= TASK MATERIAL =
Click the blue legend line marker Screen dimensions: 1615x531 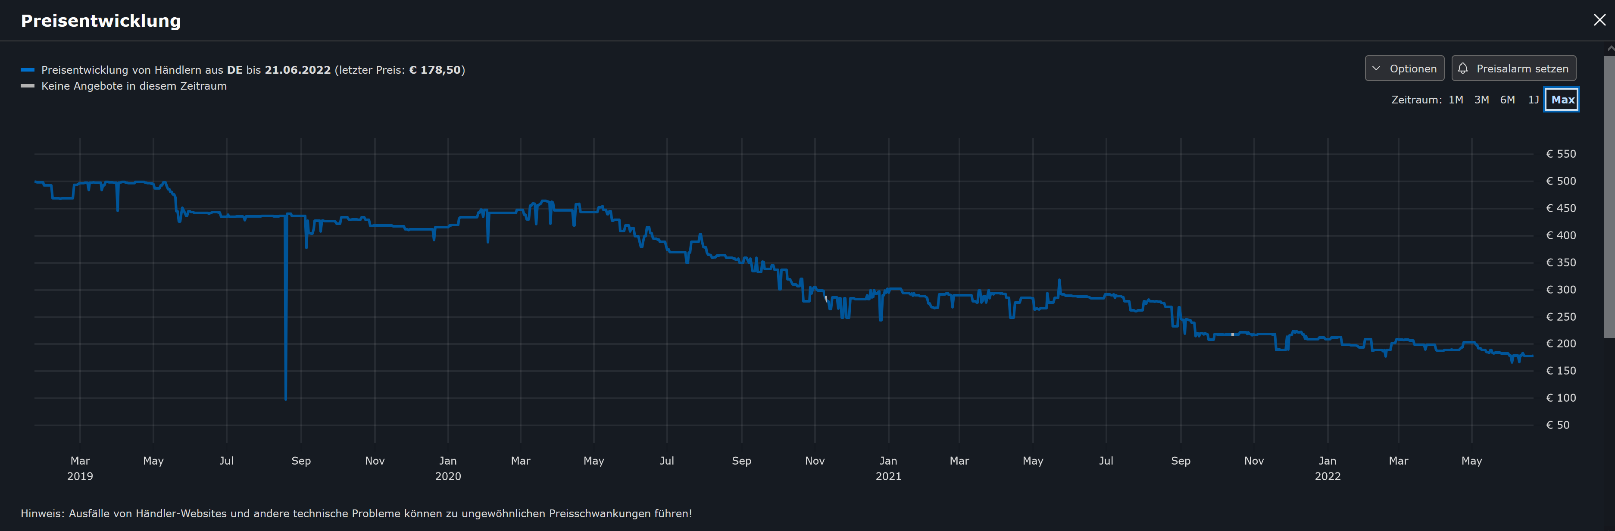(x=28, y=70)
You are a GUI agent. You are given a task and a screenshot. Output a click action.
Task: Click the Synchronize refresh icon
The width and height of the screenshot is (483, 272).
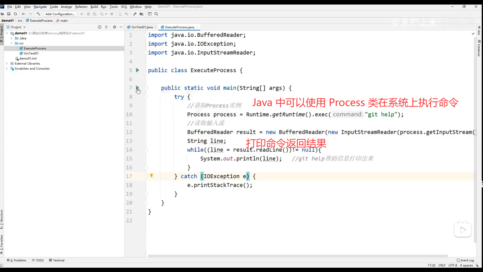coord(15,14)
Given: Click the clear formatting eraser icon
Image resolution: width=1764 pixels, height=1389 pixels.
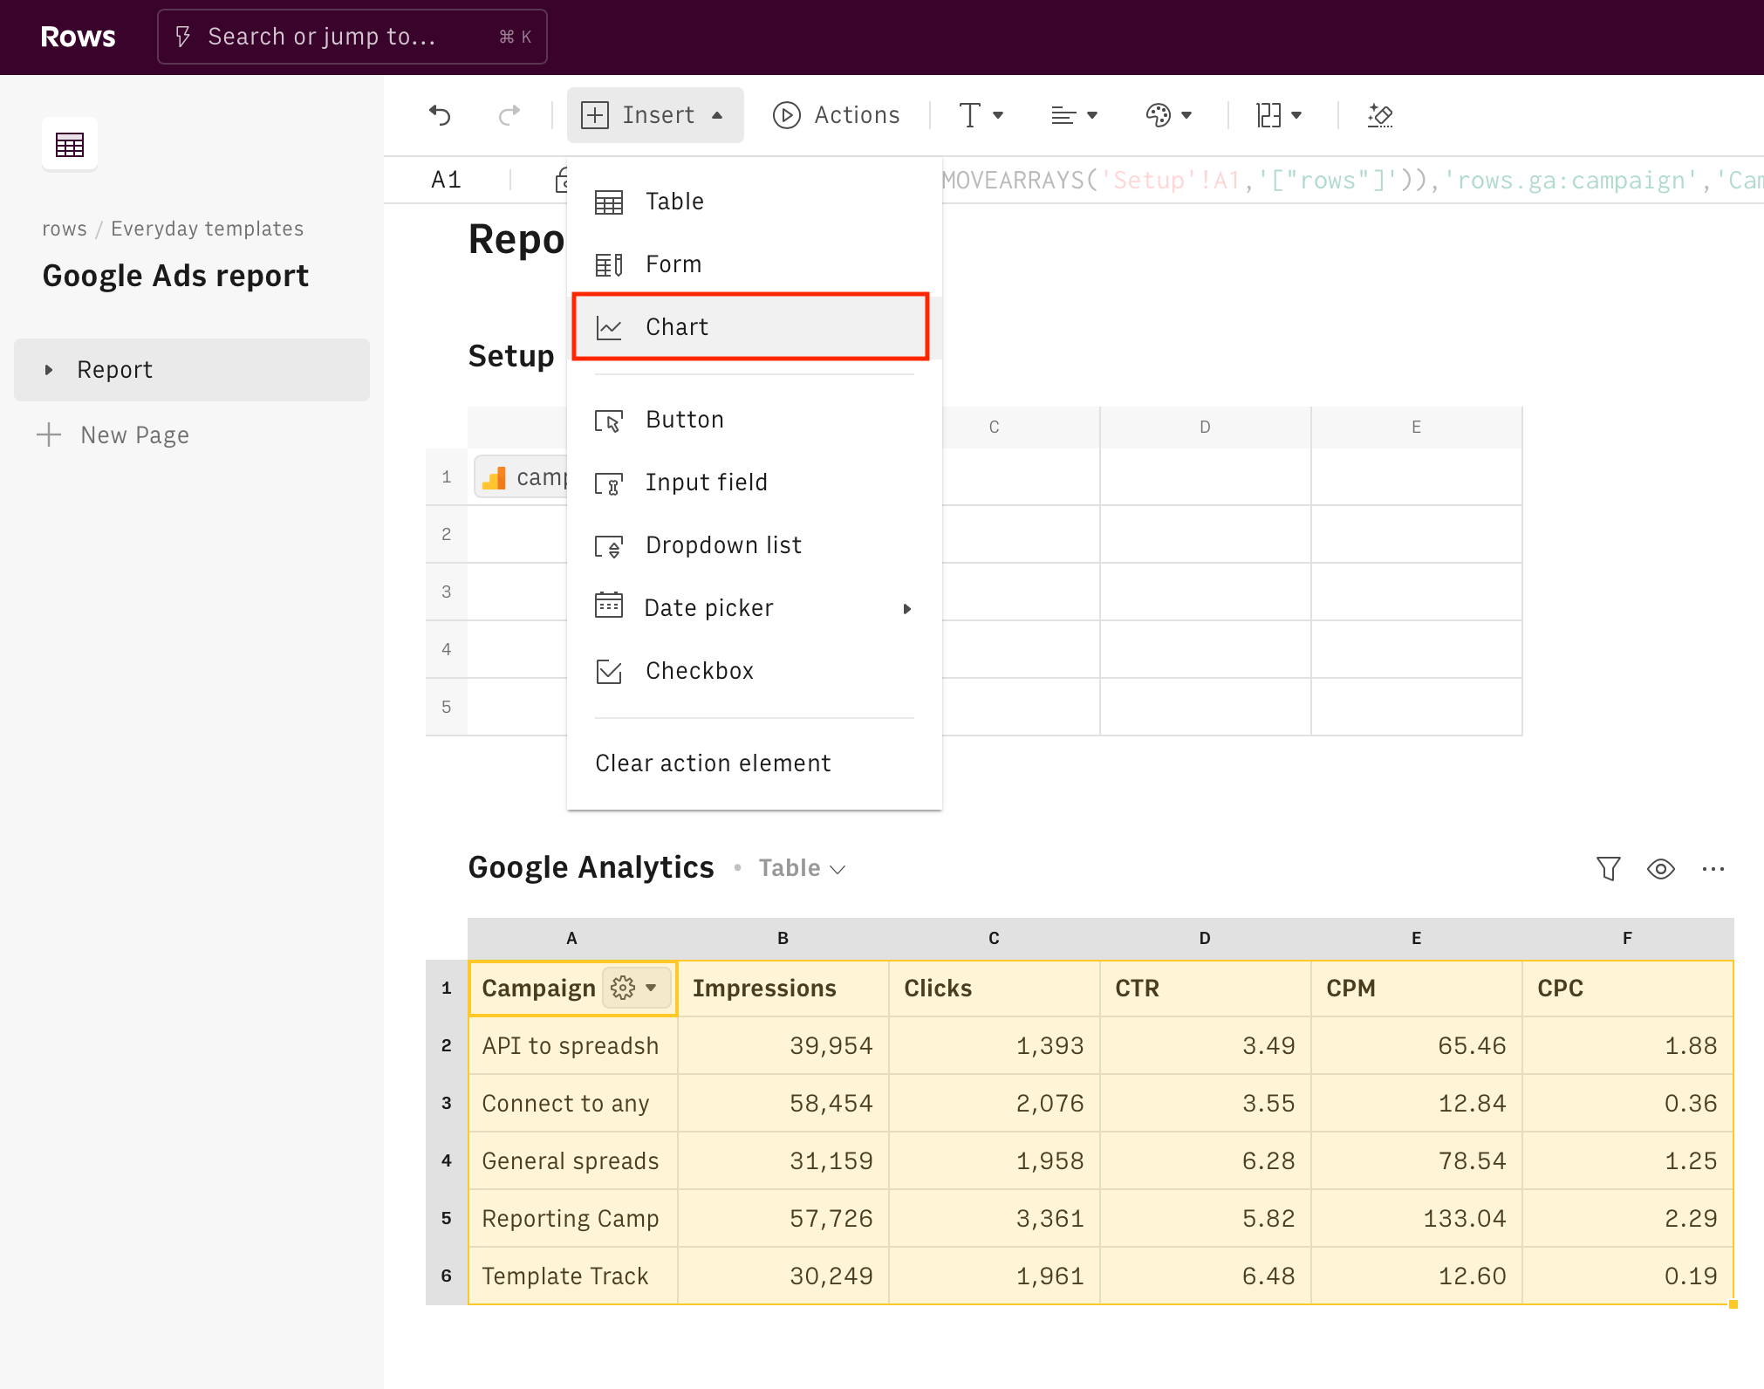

= BRIEF =
Copy out every line of the material above that contains the string "icon".

= RESULT OF THE EXERCISE =
Task: Click the Synchronize refresh icon
Given: Click the clear formatting eraser icon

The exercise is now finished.